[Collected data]
________________________________________
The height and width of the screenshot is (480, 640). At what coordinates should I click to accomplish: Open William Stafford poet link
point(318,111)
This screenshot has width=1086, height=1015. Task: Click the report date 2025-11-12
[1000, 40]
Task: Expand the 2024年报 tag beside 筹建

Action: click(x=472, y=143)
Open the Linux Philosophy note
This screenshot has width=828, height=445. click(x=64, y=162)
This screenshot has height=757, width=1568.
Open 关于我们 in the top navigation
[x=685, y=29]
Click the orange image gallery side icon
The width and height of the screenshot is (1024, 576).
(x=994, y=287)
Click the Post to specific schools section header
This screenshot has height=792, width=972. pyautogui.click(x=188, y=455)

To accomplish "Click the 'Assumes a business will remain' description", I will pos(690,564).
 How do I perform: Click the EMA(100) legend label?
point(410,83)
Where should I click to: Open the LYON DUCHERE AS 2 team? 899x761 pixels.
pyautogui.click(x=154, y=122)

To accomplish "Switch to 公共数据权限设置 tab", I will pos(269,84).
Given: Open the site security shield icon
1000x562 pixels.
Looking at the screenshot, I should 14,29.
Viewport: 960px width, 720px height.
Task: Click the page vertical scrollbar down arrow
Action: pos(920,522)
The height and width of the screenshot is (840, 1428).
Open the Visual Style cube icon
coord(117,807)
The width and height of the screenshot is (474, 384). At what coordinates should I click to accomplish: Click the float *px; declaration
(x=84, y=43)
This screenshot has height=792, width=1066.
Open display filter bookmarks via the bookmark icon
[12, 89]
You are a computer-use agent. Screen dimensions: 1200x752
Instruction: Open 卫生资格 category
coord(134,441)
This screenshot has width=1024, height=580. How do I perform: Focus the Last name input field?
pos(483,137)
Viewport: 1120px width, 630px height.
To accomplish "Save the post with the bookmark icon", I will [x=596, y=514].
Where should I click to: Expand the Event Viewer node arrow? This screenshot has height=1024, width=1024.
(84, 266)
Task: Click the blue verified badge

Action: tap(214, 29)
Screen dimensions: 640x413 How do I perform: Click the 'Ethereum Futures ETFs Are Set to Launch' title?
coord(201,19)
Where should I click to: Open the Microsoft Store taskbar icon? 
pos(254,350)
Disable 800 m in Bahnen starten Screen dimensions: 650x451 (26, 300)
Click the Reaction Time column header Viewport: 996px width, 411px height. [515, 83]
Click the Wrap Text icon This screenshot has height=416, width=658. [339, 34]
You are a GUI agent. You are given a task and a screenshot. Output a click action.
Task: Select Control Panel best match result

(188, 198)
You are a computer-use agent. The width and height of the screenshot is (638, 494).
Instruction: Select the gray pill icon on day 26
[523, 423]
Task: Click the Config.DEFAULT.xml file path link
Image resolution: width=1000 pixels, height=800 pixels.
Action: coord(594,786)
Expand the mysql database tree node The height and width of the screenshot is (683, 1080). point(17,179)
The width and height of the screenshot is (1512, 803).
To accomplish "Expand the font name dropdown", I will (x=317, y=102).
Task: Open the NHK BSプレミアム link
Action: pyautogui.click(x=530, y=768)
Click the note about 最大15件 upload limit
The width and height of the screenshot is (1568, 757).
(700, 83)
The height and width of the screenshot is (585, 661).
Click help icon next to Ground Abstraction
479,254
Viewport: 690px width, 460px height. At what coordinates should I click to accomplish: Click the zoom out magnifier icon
________________________________________
## PROMPT:
From the first line of the data through the line with "Given: Open the site security shield icon", quote each line exactly and add nothing else.

## REPLY:
The height and width of the screenshot is (480, 640). At what coordinates should I click to accomplish: Open William Stafford poet link
point(318,111)
This screenshot has width=1086, height=1015. Task: Click the report date 2025-11-12
[1000, 40]
Task: Expand the 2024年报 tag beside 筹建

Action: click(x=472, y=143)
Open the Linux Philosophy note
This screenshot has width=828, height=445. click(x=64, y=162)
This screenshot has height=757, width=1568.
Open 关于我们 in the top navigation
[x=685, y=29]
Click the orange image gallery side icon
The width and height of the screenshot is (1024, 576).
(x=994, y=287)
Click the Post to specific schools section header
This screenshot has height=792, width=972. pyautogui.click(x=188, y=455)

To accomplish "Click the 'Assumes a business will remain' description", I will pos(690,564).
 How do I perform: Click the EMA(100) legend label?
point(410,83)
Where should I click to: Open the LYON DUCHERE AS 2 team? 899x761 pixels.
pyautogui.click(x=154, y=122)

To accomplish "Switch to 公共数据权限设置 tab", I will pos(269,84).
Given: Open the site security shield icon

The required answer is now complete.